(Stored data)
◇ ◇ ◇ ◇

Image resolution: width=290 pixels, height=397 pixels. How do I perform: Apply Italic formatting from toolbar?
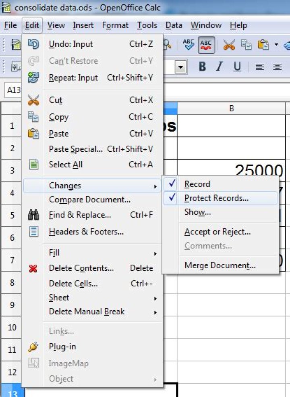220,67
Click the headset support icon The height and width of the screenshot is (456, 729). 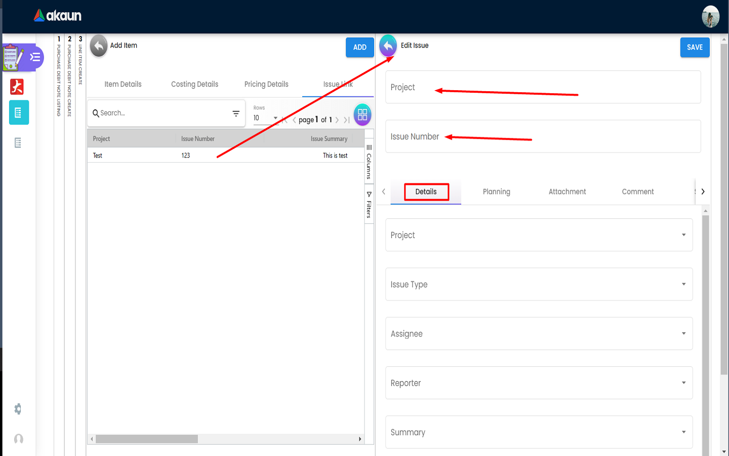(18, 439)
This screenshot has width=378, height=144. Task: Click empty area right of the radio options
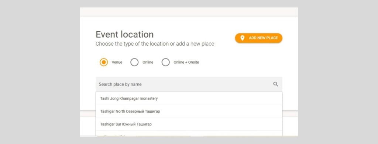pyautogui.click(x=241, y=62)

◇ ◇ ◇ ◇

What to work on: All lines after and including the one with "This screenshot has", through the end of the entries above, should be output exactly and by themselves. The pictures are to be left out.

Your solution:
This screenshot has width=378, height=144. Task: Click empty area right of the radio options
pyautogui.click(x=241, y=62)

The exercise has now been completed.